■ Passage to read:

------------

None of this is literally one story. Gatton Park is privately funded; 98 percent of the $55 million raised for it came from private sources, including the Bill Gatton Foundation’s $14.5 million gift. The sculpture was public money. The city hall deal is public money structured as a lease. These are different pots, different actors, different accountability structures.
But the civic texture is the same. It is the sense — and “sense” is the right word, because this is how citizens actually experience government — that the people making decisions about what Lexington looks like are not the same people who have to use what gets built. That things are designed for the photograph, for the ribbon-cutting, for the donor plaque, and then handed over to a public that has to figure out how to actually live inside them.
You can see it in the amphitheater with no slope. You can see it in one food truck for 500 people. You can see it in fourteen porta-potties and locked bathrooms. You can see it in a park whose stated values include accessibility and whose operational reality excludes an 80-year-old man with a medical condition from taking a dignified pee.
What permitting actually requires
Back to the OP’s question. Gatton Park is private property, but special events in Lexington still require a city-issued permit, coordinated through the Mayor’s Office of Arts and Culture. The application, which must be submitted at least 12 weeks out, explicitly asks for a “plan of action regarding waste disposal, toilet facilities, crowd control.” LFUCG reviews it. LFUCG issues it.
Either OVG submitted a sanitation plan that specified 14 units for 4,000 people — and the city approved it anyway — or OVG submitted a plan with more units and didn’t deliver. Both possibilities deserve a straight answer from the city. The public deserves to know what was promised on the permit and what actually showed up.
And if there’s a standing agreement that private venues get a lighter touch on special-event review because the land itself isn’t public, someone should say so on the record, because that’s a policy choice worth arguing about in public. Thousands of Lexingtonians paid real money on Sunday to attend a show where the city’s permitting apparatus apparently signed off on a sanitation plan that would embarrass a medium-sized county fair.

------------

■ Exercise instructions:
(a) According to the passage on Gatton Park, how far in advance must a special-event permit application be submitted?
(b) Continue the passage on Gatton Park and Lexington's event permitting from its last sentence.
The rows aren't needed for anything here.

Pixel coordinate grounding rows:

------------

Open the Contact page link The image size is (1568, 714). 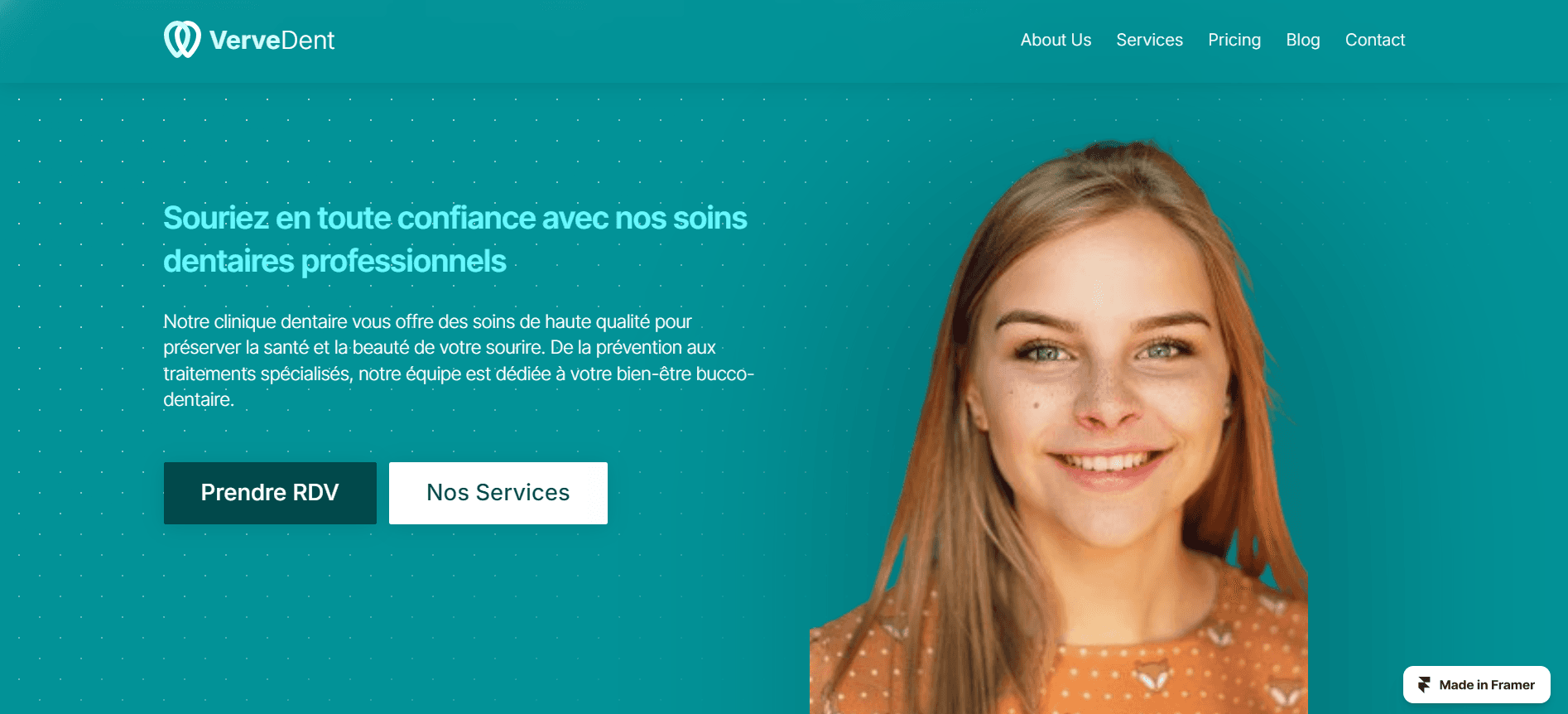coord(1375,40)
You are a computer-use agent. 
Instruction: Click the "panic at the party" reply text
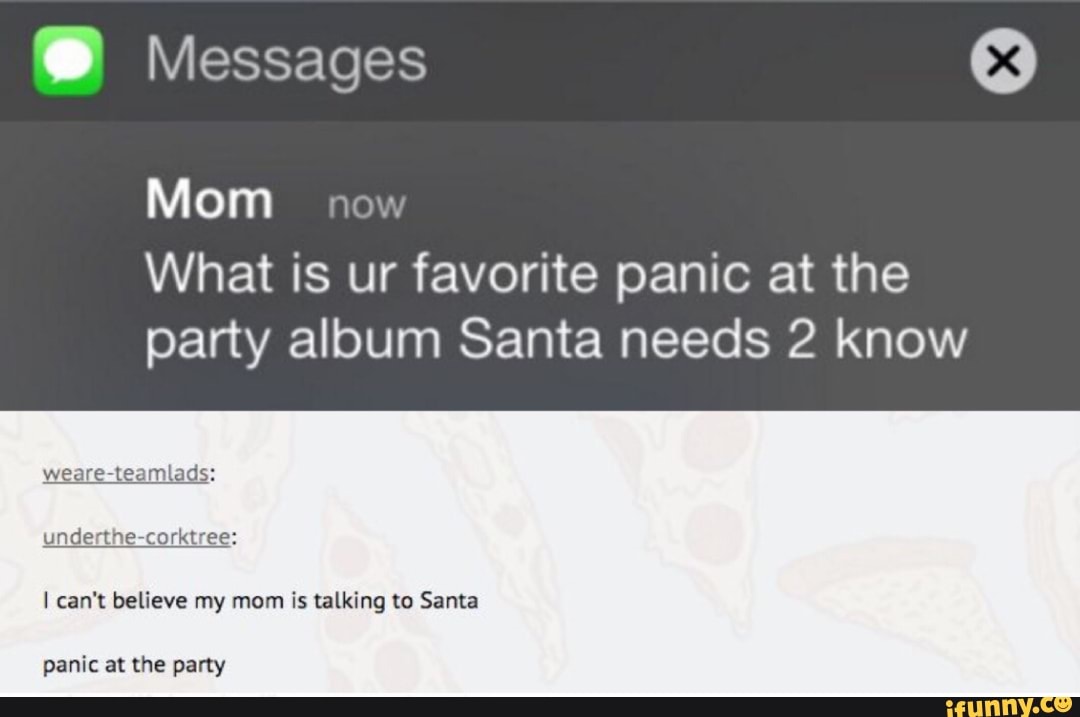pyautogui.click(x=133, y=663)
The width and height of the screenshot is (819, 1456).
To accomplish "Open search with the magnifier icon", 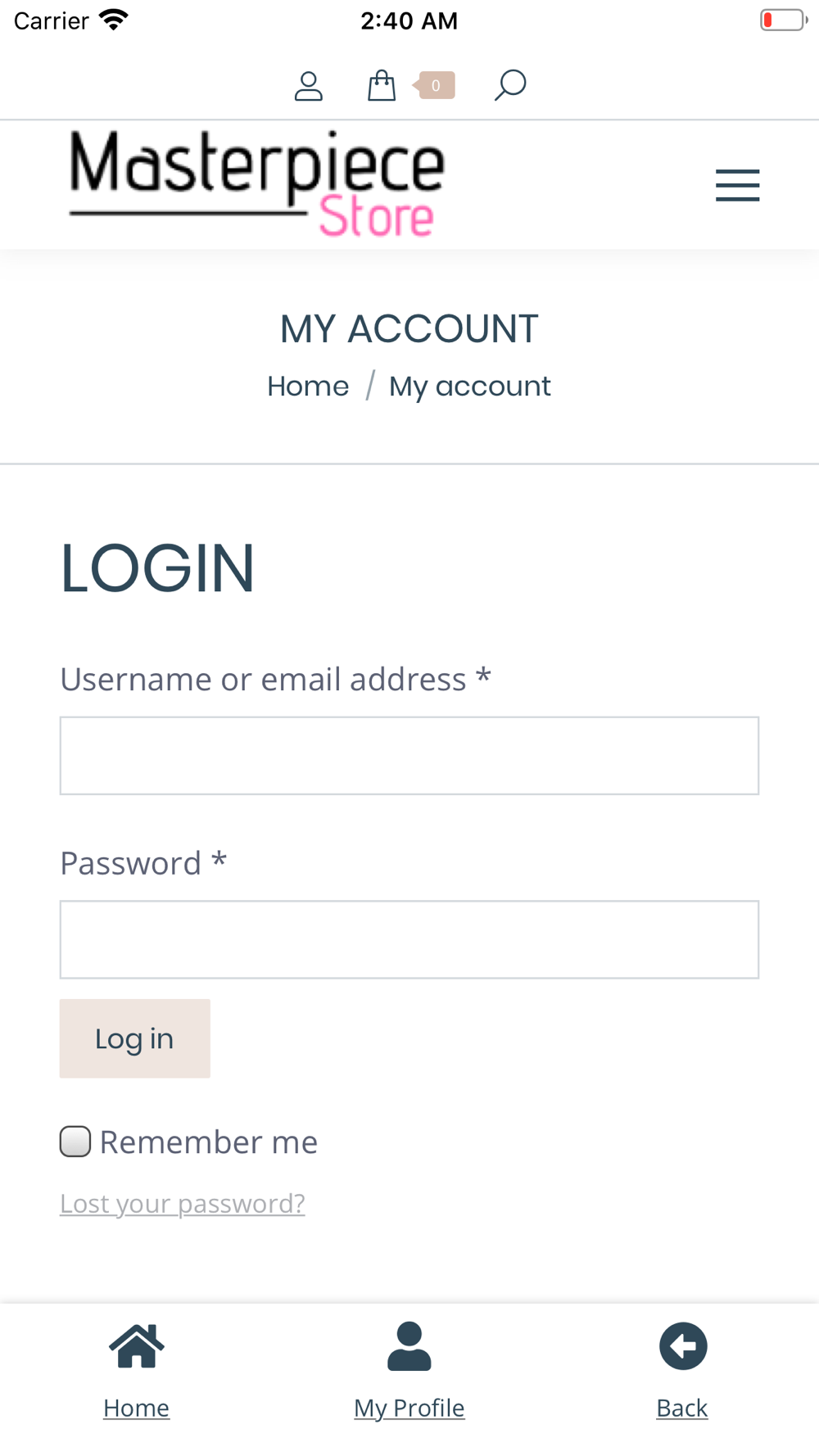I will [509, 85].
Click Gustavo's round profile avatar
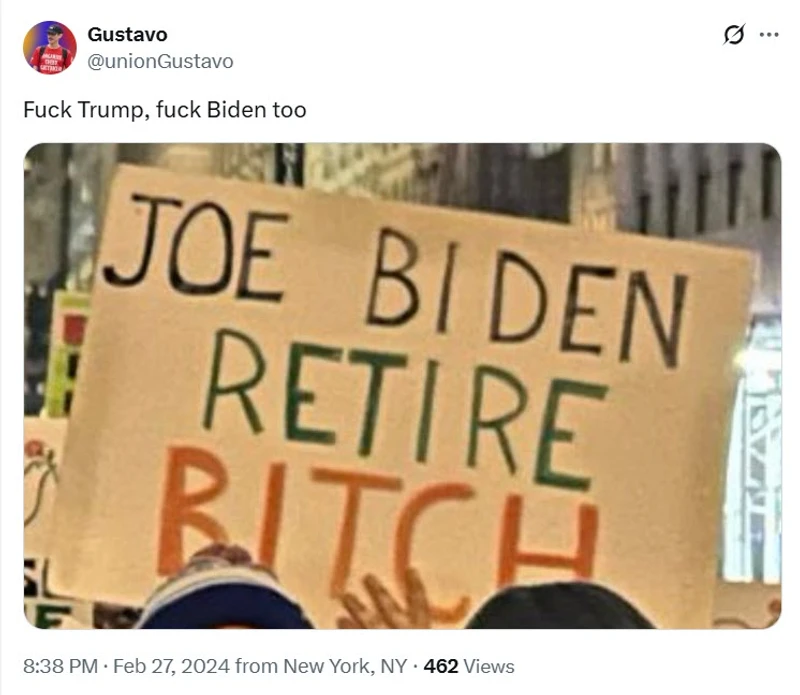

------------

■ Numbered responses:
(a) At least 12 weeks out.

(b)
A modest suggestion
Rickbertelson’s comment in the thread is the most constructive thing anyone has written about Gatton Park in months, and it deserves quoting at length in spirit if not in letter: two to three times as many portable toilets, or open the permanent bathrooms to everyone and put the nicer festival-style trailers in the VIP tent. Don’t book an opener for ZZ Top — they’re ZZ Top. Don’t schedule a 50-minute stage change on a 50-degree Sunday night when you’ve advertised a 10 p.m. end time and there are elementary schools four blocks away.
These are not hard fixes. They require that the people running the park treat the audience as the point of the exercise rather than the revenue stream that funds the exercise.
The bones of Gatton Park are good. The Gatton Foundation’s gift was generous. The park, on a normal Tuesday, is genuinely nice to walk through. The 12 acres it occupies were, until recently, a parking lot, and a park is better than a parking lot almost every time.
But a downtown amphitheater that can’t seat its audience, serve its audience, or let its audience use the bathroom is not a community amenity. It’s a prop. And Lexington has quite enough props already.
As billypilgrimspecker observed: anal beads all the way down.
The Lexington Times requested comment from Gatton Park CEO Allison Lankford, but did not receive a response.